Selon les termes de l'Accord général, chaque Etat devait consentir à toutes les autres la clause de la nation la plus favorisée*. Chaque Etat signataire accordait également des concessions tarifaires aux autres, c’est à dire limitait les droits de douane sur les importations de marchandises étrangères.
En outre, les Etats signataires s’engageaient à ne pas prendre un certain nombre de mesures* qui auraient pour résultat de créer des entraves au commerce international. Ce type d’obligation constituait en fait un code de bonne conduite en matière commerciale que les Etats s’engageaient à respecter lors de leur adhésion. Il s’agissait principalement de ne pas établir de discrimination entre les produits fabriqués localement et les produits importés, de réglementer l'usage des mesures "antidumping", de prohiber les mesures de restriction quantitative aux échanges et de réglementer les subventions.

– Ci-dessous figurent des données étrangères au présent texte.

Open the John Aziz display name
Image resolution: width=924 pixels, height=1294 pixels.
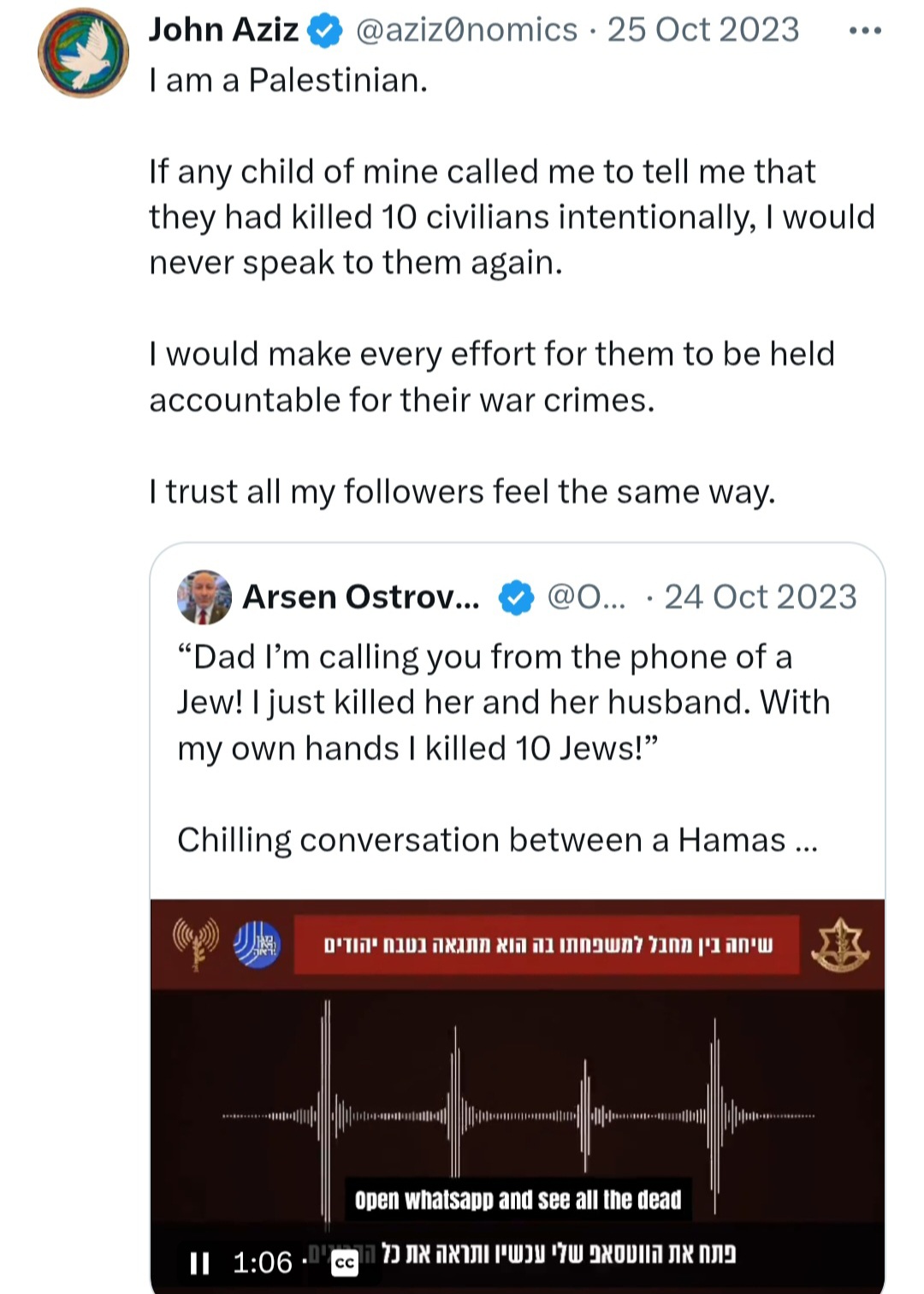pyautogui.click(x=223, y=30)
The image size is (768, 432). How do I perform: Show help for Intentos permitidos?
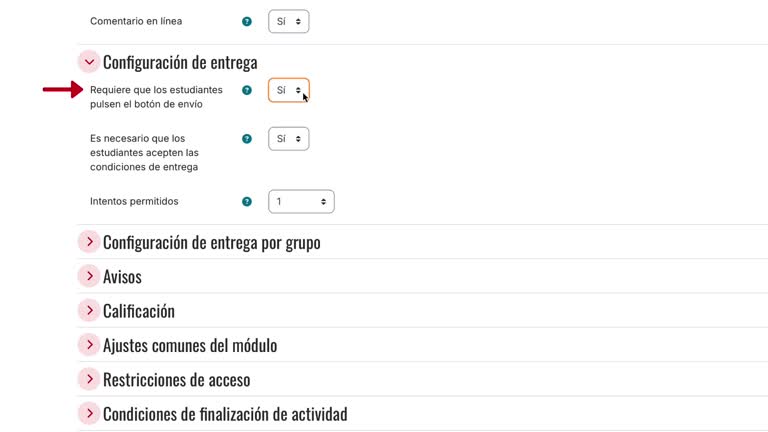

Compte tenu des situations concrètes et des caractéristiques particulières de chaque Etat, des exceptions à ces obligations ont été aménagées. Certains secteurs étaient en grande partie exclus du champ d’application de l’Accord général: les services, l’agriculture et le textile. Par ailleurs, certains Etats bénéficiaient de règles exceptionnelles. Dès la signature de l’Accord général en 1947, les pays en développement avaient souvent signalé que les principes généraux du GATT jouaient en leur défaveur. Pourtant, leurs revendications n'ont été entendues que lors de la première Conférence des Nations Unies sur le Commerce et le développement (CNUCED) en 1964, où le principe d’un traitement différentiel pour les pays en développement a été évoqué. La CNUCED est devenue depuis lors un organe subsidiaire de l’Assemblée générale des Nations Unies, bien connue pour défendre les intérêts économiques des pays en développement.